▸ HOW TO COMPLETE THIS TASK
Without the images, repeat every line of the listing verbatim.

******************************

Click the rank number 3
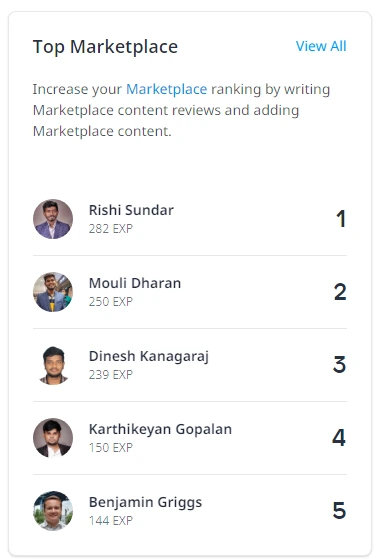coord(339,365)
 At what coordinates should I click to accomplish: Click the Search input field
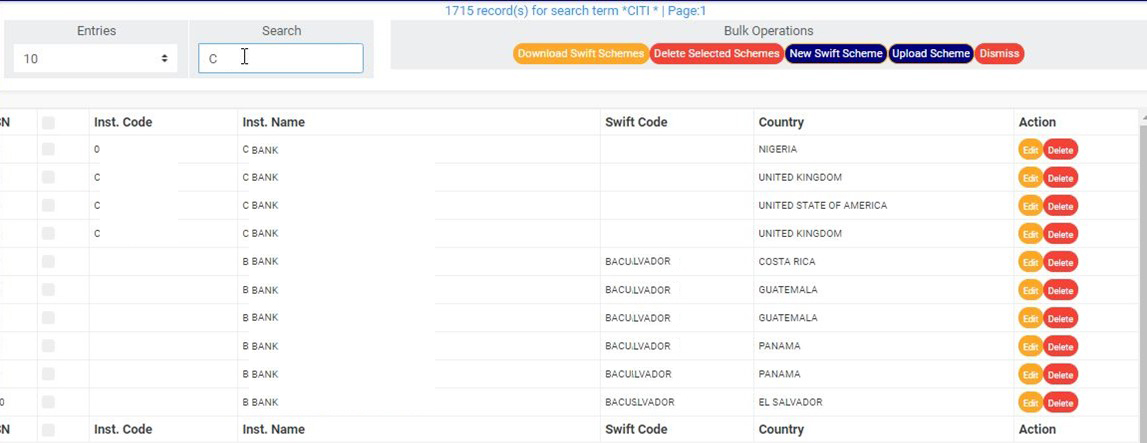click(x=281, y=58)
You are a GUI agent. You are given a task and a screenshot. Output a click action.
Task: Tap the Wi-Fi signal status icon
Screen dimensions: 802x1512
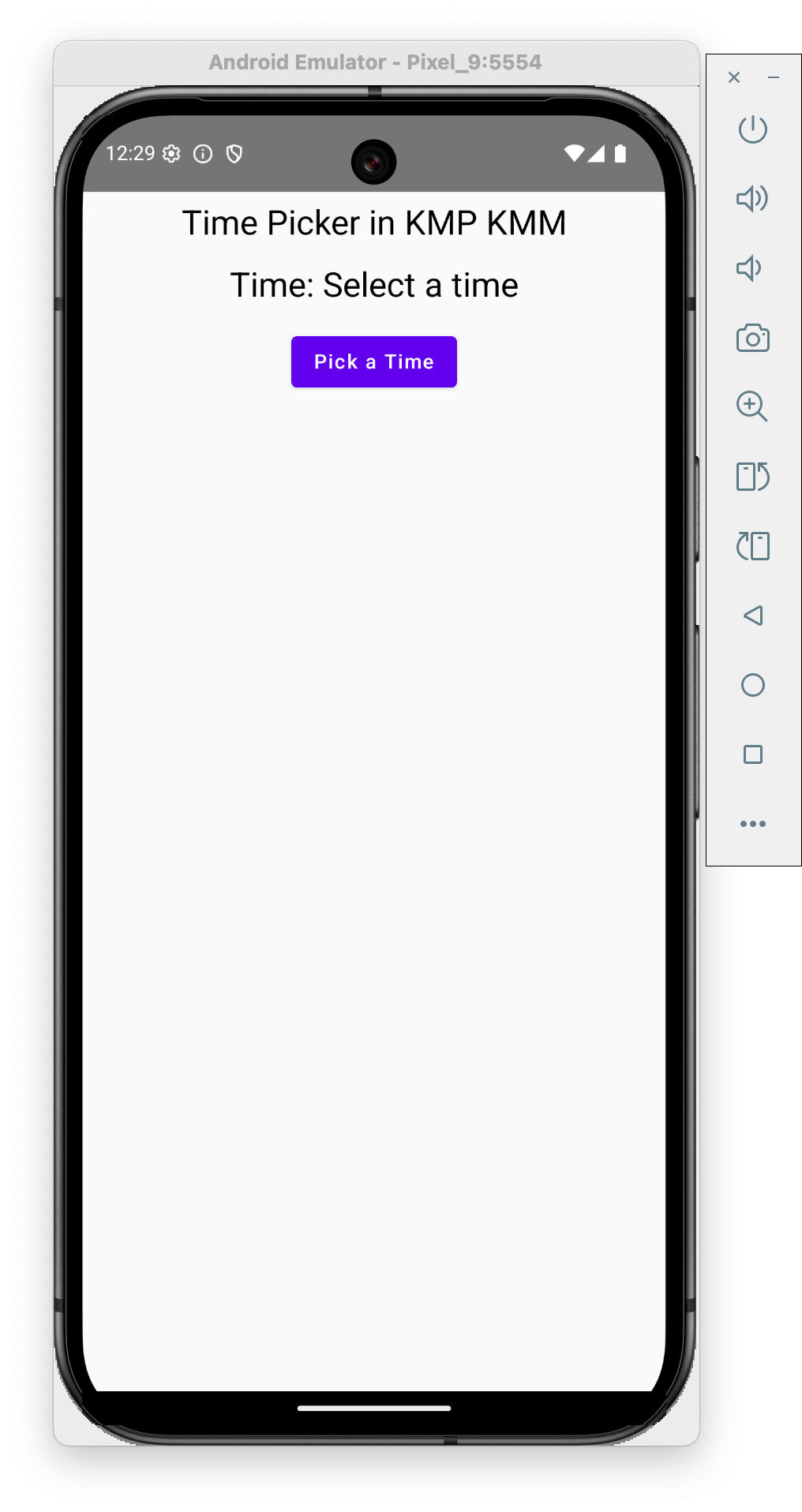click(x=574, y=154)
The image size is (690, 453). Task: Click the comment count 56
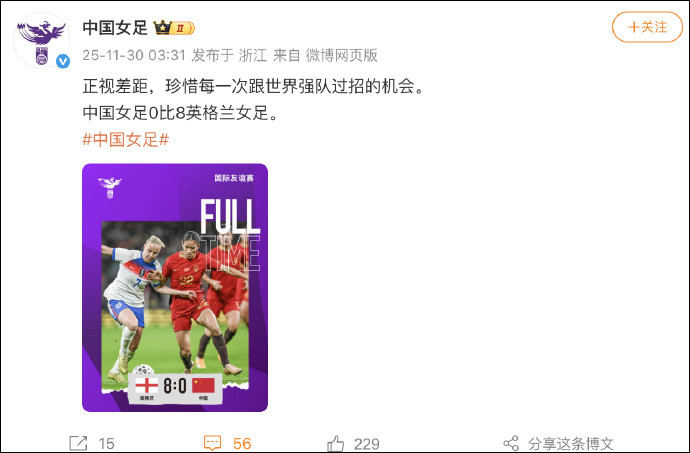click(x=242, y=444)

******************************

▸ EXERCISE RESPONSE
Click the rank number 3
coord(339,365)
 At what coordinates should I click to accomplish: Click the Search input field
click(x=281, y=58)
You are a GUI agent. You are given a task and a screenshot. Output a click action.
Task: Tap the Wi-Fi signal status icon
Screen dimensions: 802x1512
click(x=574, y=154)
The image size is (690, 453). Task: Click the comment count 56
click(x=242, y=444)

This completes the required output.